Among Ryan’s advisers on the campaign trail, many of whom come from the office of House Speaker John Boehner of Ohio, it is accepted wisdom that one of Obama’s biggest failings was to hold himself apart from lawmakers. Thus, the thinking goes, the president lacked the relationships to build bipartisan support on issues such as health care and debt reduction.
But Democratic lawmakers who have worked with Ryan said that he has no record of compromise. They said his idea of a meeting of the minds was sticking to his guns and convincing opponents that he was right.
“He lives in an ideological bubble,” said Rep. Marcy Kaptur, D-Ohio, a member of the House Budget Committee that Ryan heads. “I’ve been on the Budget Committee two other times. The lack of bipartisanship was striking” under Ryan.
Rep. Chris Van Hollen of Maryland, the senior Democrat on the Budget Committee, said Ryan became a favorite of conservatives because of his passionate advocacy for drastically reducing government.
“He has said if Romney and Ryan prevail, they will have a mandate to enact the Ryan budget or a close version of that budget,” Van Hollen said.

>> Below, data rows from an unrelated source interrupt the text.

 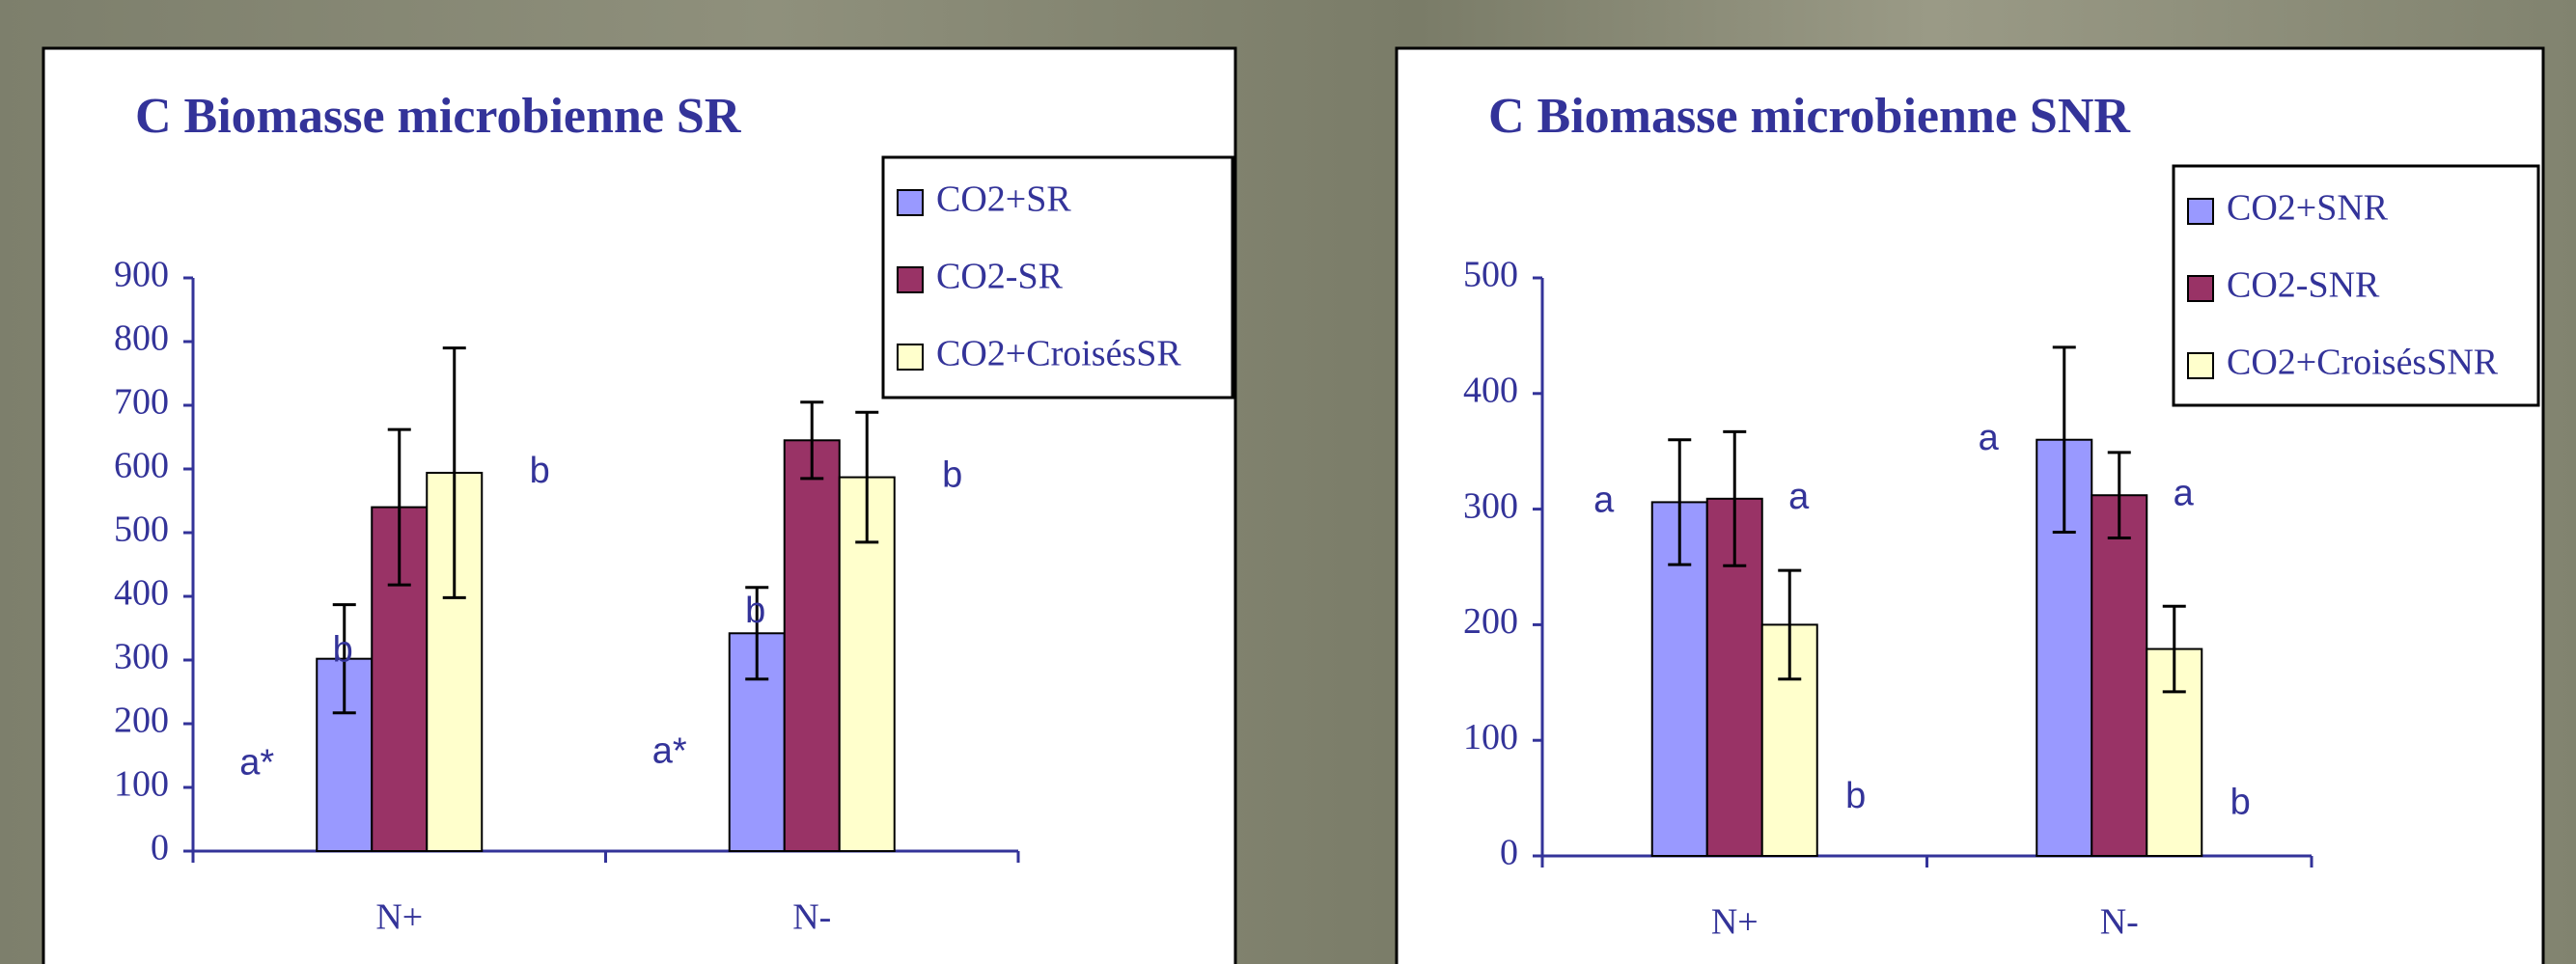 What do you see at coordinates (1003, 200) in the screenshot?
I see `legend-label: CO2+SR` at bounding box center [1003, 200].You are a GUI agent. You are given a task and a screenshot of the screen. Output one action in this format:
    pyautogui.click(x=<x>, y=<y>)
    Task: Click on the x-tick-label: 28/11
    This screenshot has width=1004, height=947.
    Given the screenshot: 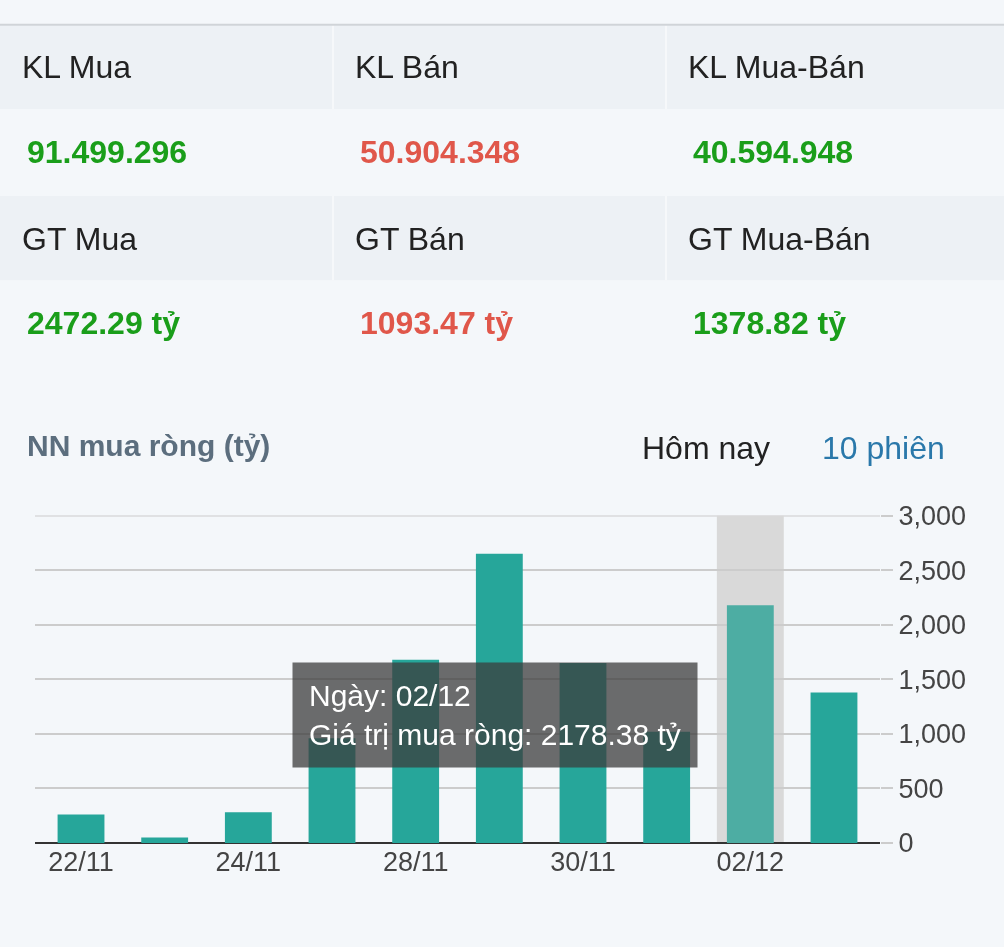 What is the action you would take?
    pyautogui.click(x=416, y=862)
    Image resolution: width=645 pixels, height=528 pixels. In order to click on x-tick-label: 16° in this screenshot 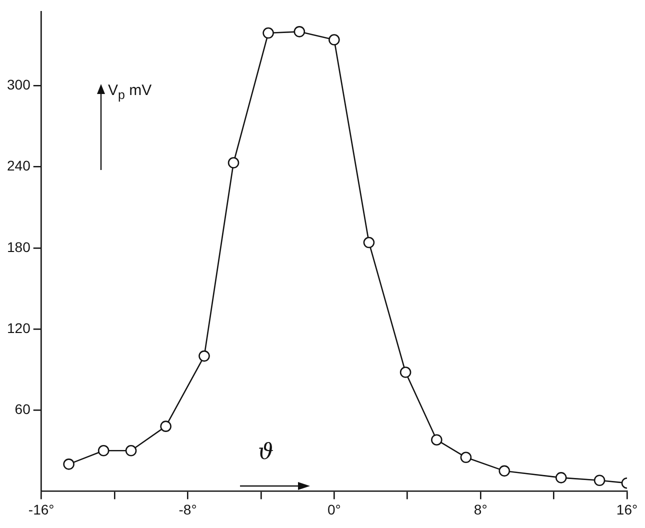, I will do `click(627, 510)`. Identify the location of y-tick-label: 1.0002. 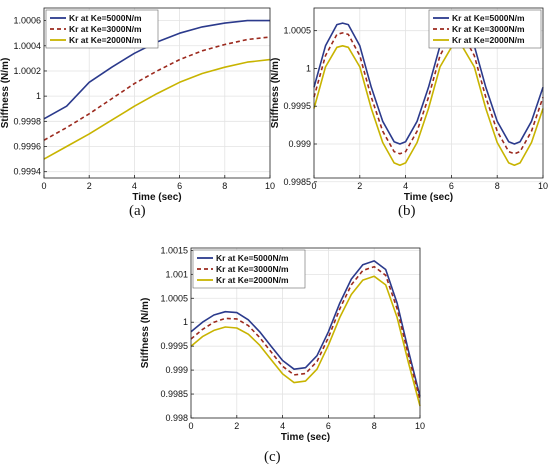
(27, 71).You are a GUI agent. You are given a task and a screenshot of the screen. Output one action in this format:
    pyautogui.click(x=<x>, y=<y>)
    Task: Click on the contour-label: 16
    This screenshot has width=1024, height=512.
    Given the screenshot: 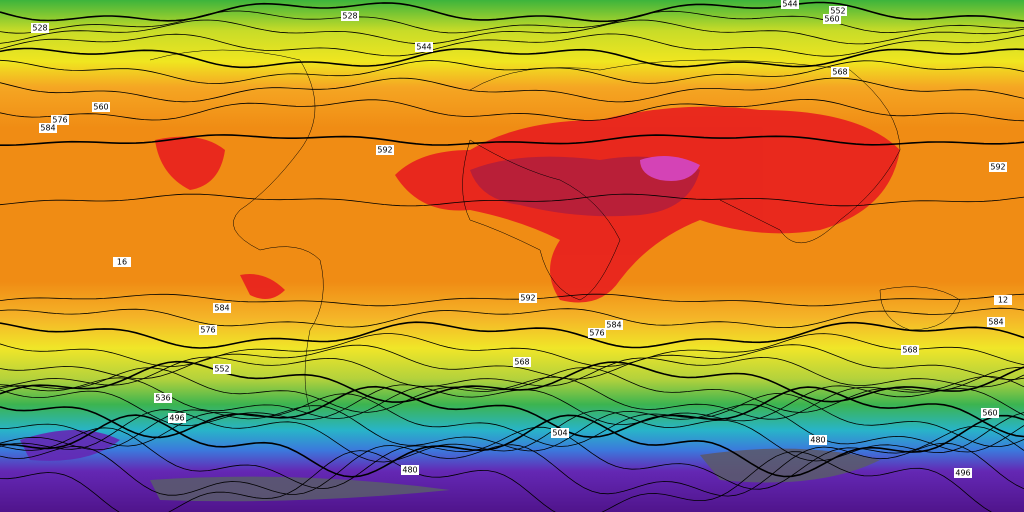 What is the action you would take?
    pyautogui.click(x=122, y=262)
    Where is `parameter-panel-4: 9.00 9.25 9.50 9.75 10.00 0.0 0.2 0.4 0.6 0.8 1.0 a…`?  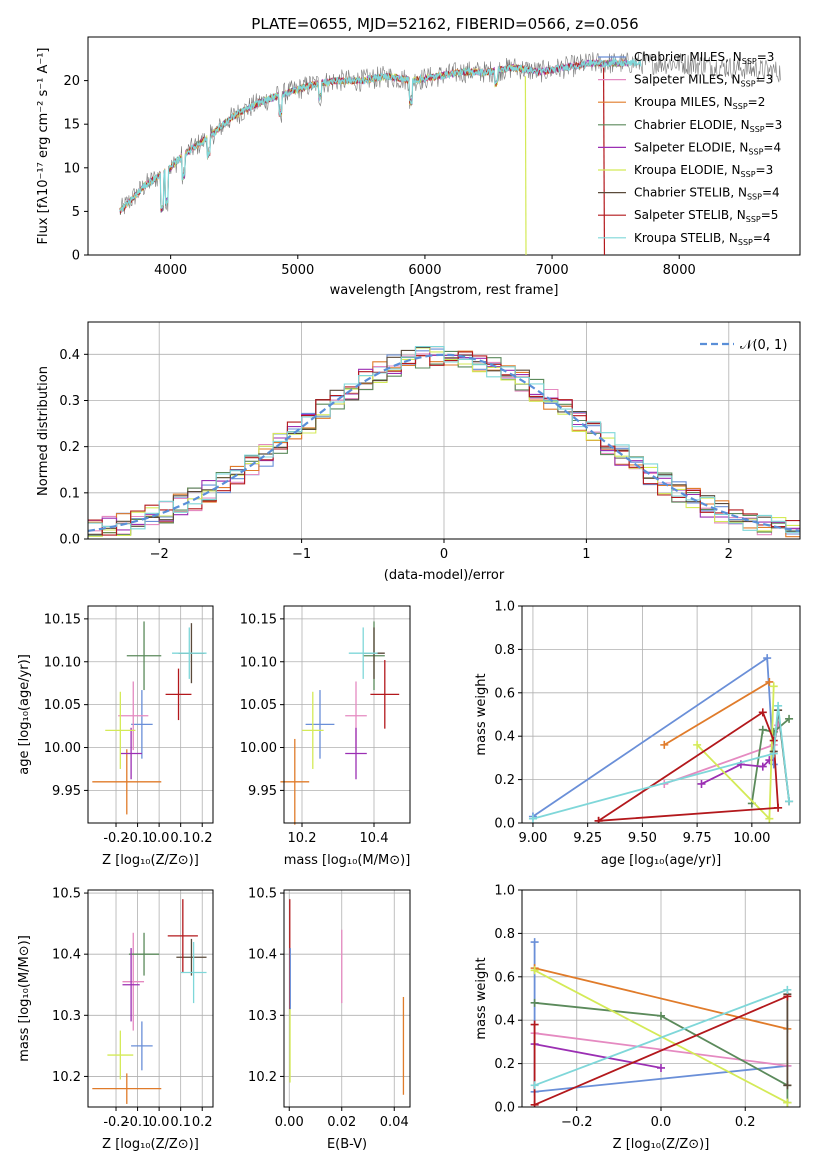 parameter-panel-4: 9.00 9.25 9.50 9.75 10.00 0.0 0.2 0.4 0.6 0.8 1.0 a… is located at coordinates (638, 734).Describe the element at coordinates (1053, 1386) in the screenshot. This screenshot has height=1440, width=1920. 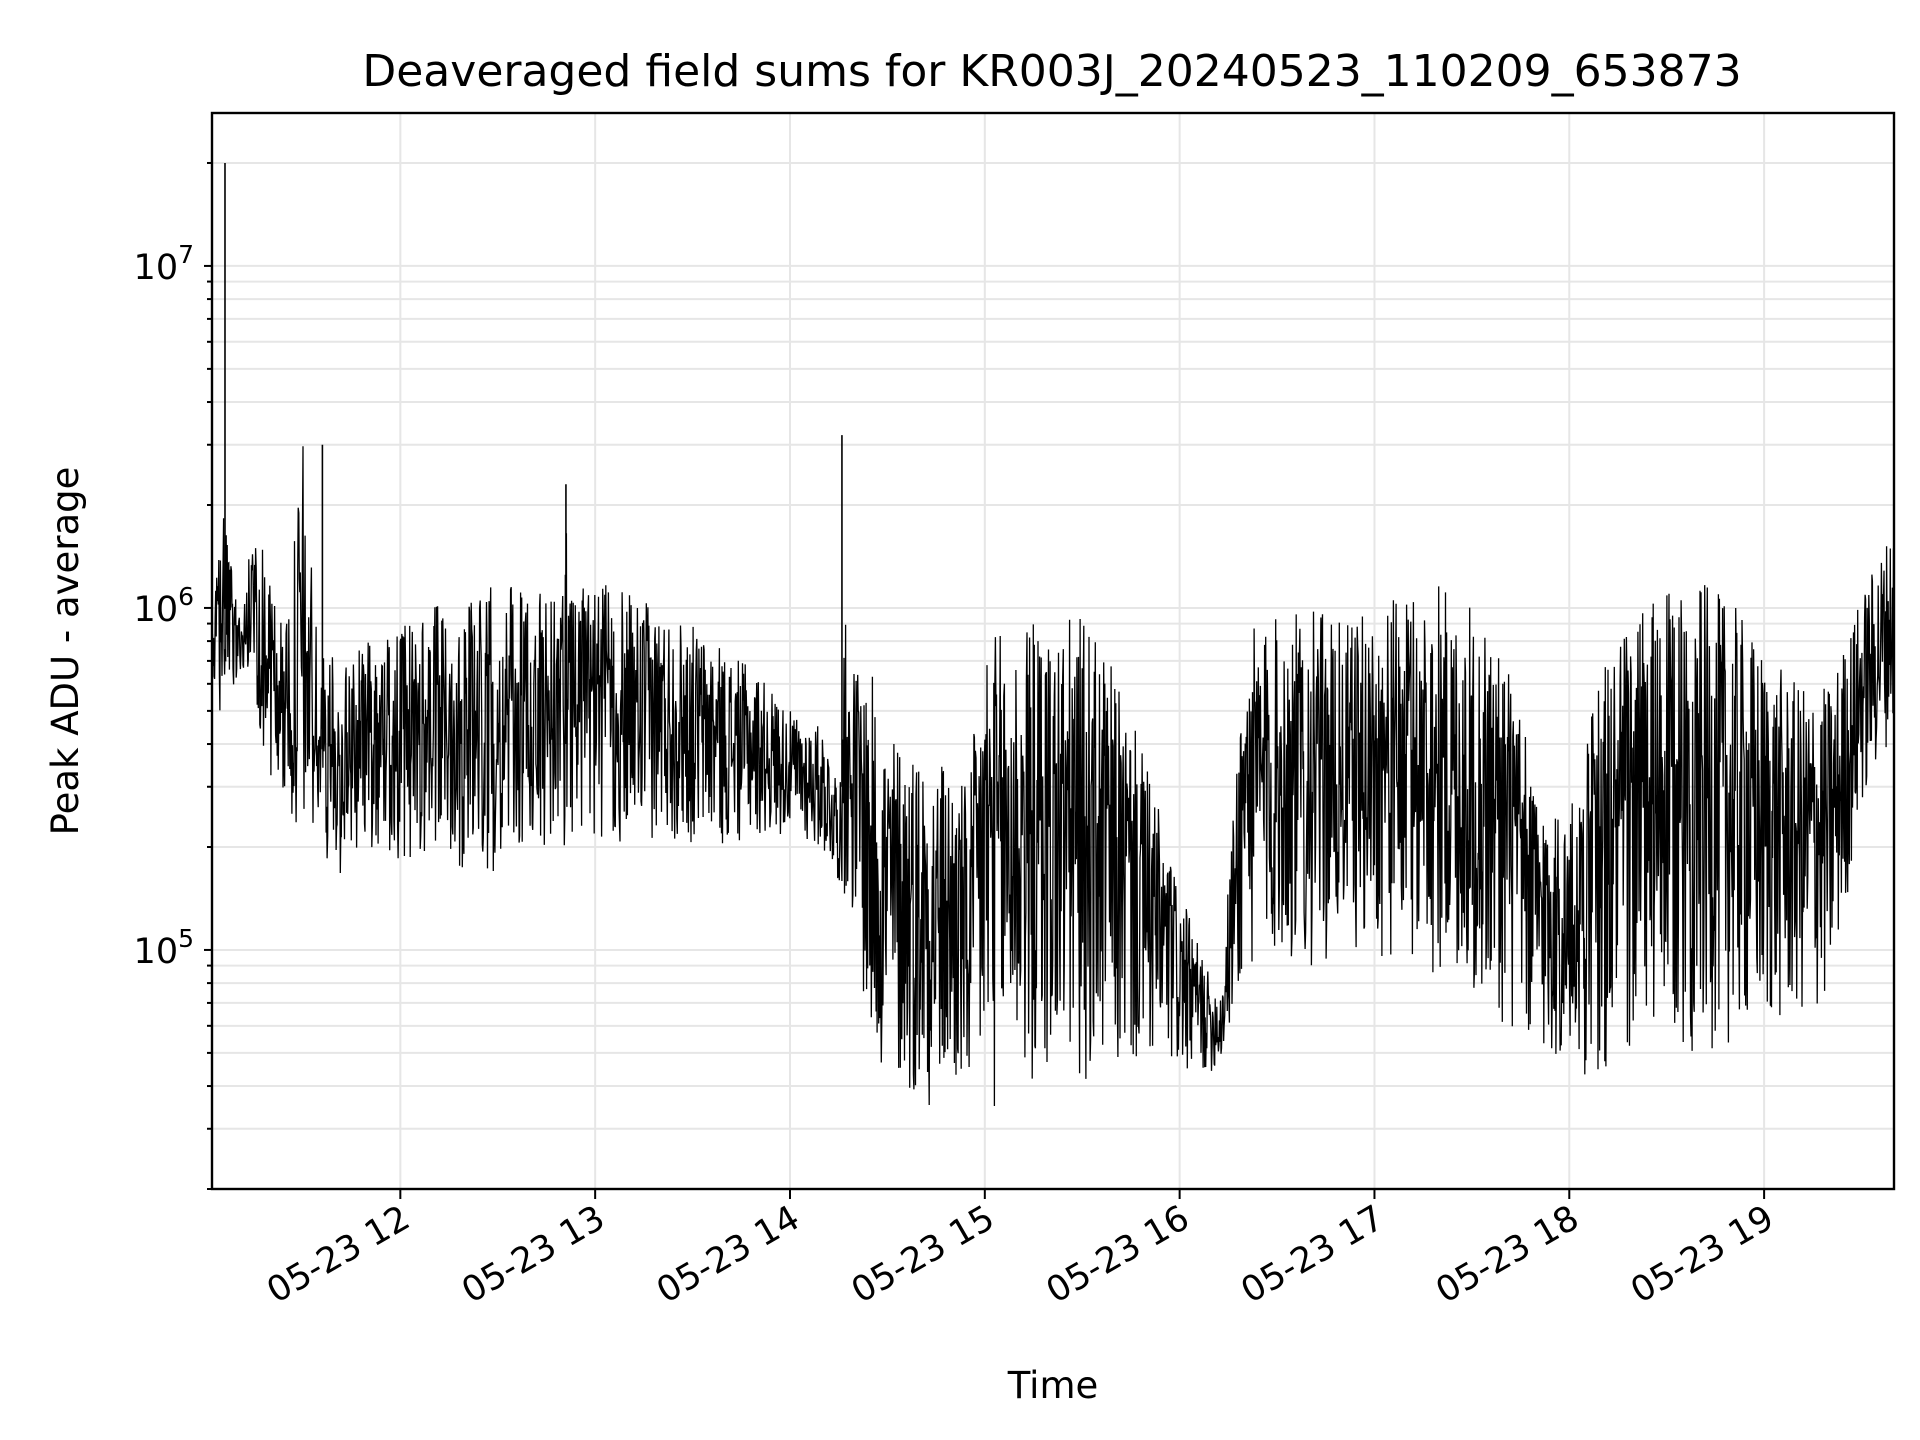
I see `x-axis-label: Time` at that location.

“That’s not a recipe for compromise.”
Ryan rejected the bipartisan Simpson-Bowles budget deficit compromise last year, which included a balance between cuts to government programs and increased revenues through eliminating tax deductions and credits.
He did so, he has explained, because it did not tame the increase in health spending.
Should Romney win the election, it is widely expected that his first major legislative effort will be an attempt at a “grand bargain” that overhauls the tax code, including across-the-board cuts, and an overhaul of entitlement programs.
Republicans have said that they would seek to buy time to put together such a package by postponing the tax increases and automatic spending cuts known as the “fiscal cliff” that go into effect in January.
With Republicans favored to keep their majority in the House, much of the success of a Romney administration’s ambitions will turn on which party controls the Senate. If Democrats’ current three-seat advantage slips to a 50-50 balance, a Vice President Ryan would be in position to cast a tiebreaking vote.
But if Democrats retain a majority, and with it the power to prevent bills from reaching the floor, a President Romney would need to find common ground with at least a handful of Democratic senators.
Then, Ryan’s true mettle is likely to be tested, as he becomes the White House’s emissary to the conservative wing of the House.
“That will be part of Paul’s job — to come in and sell it to people who otherwise will feel let down and disappointed,” said Cole, the congressman from Oklahoma.